» Problems and tasks:
A - Repeat a portion of the speech on the Byrd amendment word for word, beginning at the words "Mr. Chairman, like" and stopping after "without Rhodesian chrome.".
B - Answer these questions using the speech on the Byrd amendment:
(i) What does the speaker believe it is in the national interest to repeal?
(ii) According to the speech, which country holds the world's largest reserves of chrome?
(iii) Whose regime does the speaker say faces impending doom?
C - Extend the speech on repealing the Byrd amendment, picking up after its final sentence.
-- Start of Extract to read --
So we were very much parties to an international agreement and commitment which we saw fit later by public law to, in part, violate. Why do I think we should change this posture now?

Mr. Chairman, like the present President, the former President, the Secretary of State, and it is my understanding the Secretary of Defense, I do not believe that this will violate the national security interests of the United States, and I do believe it to be in our national interest to repeal the Byrd amendment at this time.

I believe so first of all because I think we can at this moment get along without Rhodesian chrome at the levels I have just discussed.

But I would agree with all of those who say we will have a very difficult time in the long run, doing without the chrome from the country that has the world's largest reserves, the lion's share of the total world reserves of chrome. I would agree in the long run we are going to have a hard time doing without Rhodesian chrome.

But if our view is long-run, rather than short-run, then there are certain other things we ought to take into consideration beyond our present reliance. First of all, the government which now controls Rhodesia. I think, will have to go against all the tides of history to long survive.

The recent history of Africa and of the remaining vestiges of colonialism in Africa, I think, underline the impending doom of the Ian Smith regime. Whether one believes it to be good, bad, or indifferent, the entity in Rhodesia which is really sitting on powder keg is the government itself.

There are strong feelings, not only within the country but throughout the continent of Africa, about the illegality of this regime, and about its nature.
-- End of Extract to read --
-- Start of Information provided --
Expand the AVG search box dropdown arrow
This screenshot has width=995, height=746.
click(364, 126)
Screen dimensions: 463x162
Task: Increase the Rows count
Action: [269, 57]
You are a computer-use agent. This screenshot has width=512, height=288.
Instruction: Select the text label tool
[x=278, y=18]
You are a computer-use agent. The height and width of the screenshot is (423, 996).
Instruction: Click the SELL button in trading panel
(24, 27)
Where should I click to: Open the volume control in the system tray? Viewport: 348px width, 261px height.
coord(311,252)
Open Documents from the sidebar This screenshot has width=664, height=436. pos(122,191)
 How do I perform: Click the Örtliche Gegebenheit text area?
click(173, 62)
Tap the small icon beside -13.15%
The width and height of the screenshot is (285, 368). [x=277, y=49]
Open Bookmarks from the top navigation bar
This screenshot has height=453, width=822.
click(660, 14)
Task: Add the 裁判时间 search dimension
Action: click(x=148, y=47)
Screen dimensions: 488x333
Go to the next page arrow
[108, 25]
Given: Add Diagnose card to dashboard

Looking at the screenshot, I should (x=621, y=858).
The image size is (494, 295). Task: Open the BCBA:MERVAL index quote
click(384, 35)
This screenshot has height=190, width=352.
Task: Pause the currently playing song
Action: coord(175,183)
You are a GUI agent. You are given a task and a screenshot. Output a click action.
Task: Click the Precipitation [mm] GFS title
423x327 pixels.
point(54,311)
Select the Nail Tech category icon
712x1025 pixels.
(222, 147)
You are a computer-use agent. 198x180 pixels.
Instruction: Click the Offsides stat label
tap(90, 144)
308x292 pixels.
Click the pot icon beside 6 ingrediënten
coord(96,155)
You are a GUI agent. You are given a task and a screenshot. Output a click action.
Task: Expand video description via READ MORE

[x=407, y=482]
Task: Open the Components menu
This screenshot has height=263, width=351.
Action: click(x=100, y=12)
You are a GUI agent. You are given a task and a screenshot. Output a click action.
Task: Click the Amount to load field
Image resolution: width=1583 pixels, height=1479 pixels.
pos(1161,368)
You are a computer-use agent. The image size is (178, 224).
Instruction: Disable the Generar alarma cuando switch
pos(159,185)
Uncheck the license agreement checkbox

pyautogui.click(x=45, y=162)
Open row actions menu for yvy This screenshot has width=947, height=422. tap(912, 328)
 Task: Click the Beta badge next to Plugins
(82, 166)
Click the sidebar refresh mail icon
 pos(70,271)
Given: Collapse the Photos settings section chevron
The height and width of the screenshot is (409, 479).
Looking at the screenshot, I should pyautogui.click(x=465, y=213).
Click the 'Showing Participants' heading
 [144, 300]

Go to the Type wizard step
-- End of Information provided --
» Answers:
A -
Mr. Chairman, like the present President, the former President, the Secretary of State, and it is my understanding the Secretary of Defense, I do not believe that this will violate the national security interests of the United States, and I do believe it to be in our national interest to repeal the Byrd amendment at this time.

I believe so first of all because I think we can at this moment get along without Rhodesian chrome at the levels I have just discussed.

But I would agree with all of those who say we will have a very difficult time in the long run, doing without the chrome from the country that has the world's largest reserves, the lion's share of the total world reserves of chrome. I would agree in the long run we are going to have a hard time doing without Rhodesian chrome.

B -
(i) The Byrd amendment.
(ii) Rhodesia.
(iii) The Ian Smith regime.

C -
At this point in history a moderate leader, Bishop Muzorewa, who is a nonviolent type, is attempting with the British to negotiate a new arrangement within Rhodesia that would spell greater participation for the black majority and greater equity for black citizens within that country. But he has made it very clear he does not seek to throw the white minority out or to dispossess them or to violate their rights, only to negotiate an arrangement that is just from a black majority view for all the people of Rhodesia.

Now, at this point in history, if those negotiations could succeed. there would be a change for a stable, moderate government, protecting everyone's rights in Rhodesia.

If, however, those negotiations are frustrated, then there are extant in the country and in the area those revolutionary forces which may well bring about a violent solution, and which is very apt to bring as an end result a more revolutionary, more leftist, more extreme government whose policies would certainly be more adverse to the United

States.

We are concerned about our present reliance on the Soviet Union, and I don't like that situation, but the fact of the matter is, Mr. Chairman, that we can well find ourselves confronted down the road with a

situation where a radical regime by violent men has taken over in Rhodesia, where there is possibly a leftist regime, where we will bear the total of our reliance on either the Russians or that counterregime in Rhodesia. I think that is a very adverse contingency.

Mr. BENNETT. And of course that overthrow wouldn't necessarily have to be indigenous.

Mr. BUCHANAN. No, sir; it would not.

Mr. BENNETT. In fact, it probably would not be.

Mr. BUCHANAN. Probably would not be because of the revolutionary movements in the area.

Mr. BENNETT. If you see something boiling and want to take it over, that is the time to take it over.

Mr. BUCHANAN. We are certainly aware a certain group of international conspirators have used this method before and it could be used in Africa. In any case I see that prospect being the most disturbing for our country's long-term interest.

We have interest in Rhodesia, and not only are we dependent in part, at this point in history in small part, but in the longer run much more, for Rhodesian chrome, but we have other items that are valuable to us, such as copper and oil, supplied from Africa.

I don't know what we would have done without Nigeria, which has become one of our leading sources of petroleum during this time of crisis. Although a member of OPEC, as you are aware, the Nigerians continued to supply us during the embargo and they have been good friends to us in the matter of oil supply.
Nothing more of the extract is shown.